* [GIVEN PROBLEM]: Reproduce the material below with "drop-down list" substituted for every instance of "dropdown". Leave everything else unchanged.

* [RECORD EXCERPTS]:

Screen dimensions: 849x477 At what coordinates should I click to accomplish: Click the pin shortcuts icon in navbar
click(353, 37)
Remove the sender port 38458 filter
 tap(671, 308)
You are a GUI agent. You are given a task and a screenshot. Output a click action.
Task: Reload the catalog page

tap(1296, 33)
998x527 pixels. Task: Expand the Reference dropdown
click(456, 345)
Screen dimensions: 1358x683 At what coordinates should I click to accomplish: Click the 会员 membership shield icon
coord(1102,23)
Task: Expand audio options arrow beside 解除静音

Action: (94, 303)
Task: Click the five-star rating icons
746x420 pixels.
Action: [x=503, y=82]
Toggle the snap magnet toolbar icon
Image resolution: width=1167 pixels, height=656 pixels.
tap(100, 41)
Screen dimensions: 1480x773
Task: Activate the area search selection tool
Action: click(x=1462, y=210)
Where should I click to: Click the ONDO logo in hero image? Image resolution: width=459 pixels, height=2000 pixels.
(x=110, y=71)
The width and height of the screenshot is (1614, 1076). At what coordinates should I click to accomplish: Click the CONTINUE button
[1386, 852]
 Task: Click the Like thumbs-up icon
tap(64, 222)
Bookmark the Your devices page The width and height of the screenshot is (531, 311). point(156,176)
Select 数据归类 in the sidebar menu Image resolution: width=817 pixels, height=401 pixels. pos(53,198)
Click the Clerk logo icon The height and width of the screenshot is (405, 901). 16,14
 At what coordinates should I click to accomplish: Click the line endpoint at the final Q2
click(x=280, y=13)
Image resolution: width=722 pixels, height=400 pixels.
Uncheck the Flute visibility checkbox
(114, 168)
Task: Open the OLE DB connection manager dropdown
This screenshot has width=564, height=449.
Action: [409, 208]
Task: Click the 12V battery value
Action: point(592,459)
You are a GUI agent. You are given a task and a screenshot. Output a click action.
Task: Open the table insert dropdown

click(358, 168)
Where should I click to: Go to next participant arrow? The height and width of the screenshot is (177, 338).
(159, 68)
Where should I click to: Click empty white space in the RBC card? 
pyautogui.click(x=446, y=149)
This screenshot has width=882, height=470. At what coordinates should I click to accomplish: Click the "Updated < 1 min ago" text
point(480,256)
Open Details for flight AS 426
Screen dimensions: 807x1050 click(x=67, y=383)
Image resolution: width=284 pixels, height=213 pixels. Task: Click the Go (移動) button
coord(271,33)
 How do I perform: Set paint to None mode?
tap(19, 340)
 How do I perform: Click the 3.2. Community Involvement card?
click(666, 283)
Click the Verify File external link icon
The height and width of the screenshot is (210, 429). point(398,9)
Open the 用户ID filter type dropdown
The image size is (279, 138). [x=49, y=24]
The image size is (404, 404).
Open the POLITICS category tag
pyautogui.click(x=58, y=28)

* [EXPECTED ANSWER]:
Screen dimensions: 849x477 At what coordinates should I click to accomplish: Click the pin shortcuts icon in navbar
click(353, 37)
Remove the sender port 38458 filter
 tap(671, 308)
You are a GUI agent. You are given a task and a screenshot. Output a click action.
Task: Reload the catalog page

tap(1296, 33)
998x527 pixels. Task: Expand the Reference drop-down list
click(456, 345)
Screen dimensions: 1358x683 At what coordinates should I click to accomplish: Click the 会员 membership shield icon
coord(1102,23)
Task: Expand audio options arrow beside 解除静音

Action: (94, 303)
Task: Click the five-star rating icons
746x420 pixels.
Action: [x=503, y=82]
Toggle the snap magnet toolbar icon
Image resolution: width=1167 pixels, height=656 pixels.
tap(100, 41)
Screen dimensions: 1480x773
Task: Activate the area search selection tool
Action: click(x=1462, y=210)
Where should I click to: Click the ONDO logo in hero image? Image resolution: width=459 pixels, height=2000 pixels.
(x=110, y=71)
The width and height of the screenshot is (1614, 1076). At what coordinates should I click to accomplish: Click the CONTINUE button
[1386, 852]
 Task: Click the Like thumbs-up icon
tap(64, 222)
Bookmark the Your devices page The width and height of the screenshot is (531, 311). point(156,176)
Select 数据归类 in the sidebar menu Image resolution: width=817 pixels, height=401 pixels. pos(53,198)
Click the Clerk logo icon The height and width of the screenshot is (405, 901). 16,14
 At what coordinates should I click to accomplish: Click the line endpoint at the final Q2
click(x=280, y=13)
Image resolution: width=722 pixels, height=400 pixels.
Uncheck the Flute visibility checkbox
(114, 168)
Task: Open the OLE DB connection manager drop-down list
This screenshot has width=564, height=449.
Action: [409, 208]
Task: Click the 12V battery value
Action: point(592,459)
You are a GUI agent. You are given a task and a screenshot. Output a click action.
Task: Open the table insert drop-down list

click(358, 168)
Where should I click to: Go to next participant arrow? The height and width of the screenshot is (177, 338).
(159, 68)
Where should I click to: Click empty white space in the RBC card? 
pyautogui.click(x=446, y=149)
This screenshot has width=882, height=470. At what coordinates should I click to accomplish: Click the "Updated < 1 min ago" text
point(480,256)
Open Details for flight AS 426
Screen dimensions: 807x1050 click(x=67, y=383)
Image resolution: width=284 pixels, height=213 pixels. Task: Click the Go (移動) button
coord(271,33)
 How do I perform: Set paint to None mode?
tap(19, 340)
 How do I perform: Click the 3.2. Community Involvement card?
click(666, 283)
Click the Verify File external link icon
The height and width of the screenshot is (210, 429). point(398,9)
Open the 用户ID filter type drop-down list
The image size is (279, 138). [x=49, y=24]
The image size is (404, 404).
Open the POLITICS category tag
pyautogui.click(x=58, y=28)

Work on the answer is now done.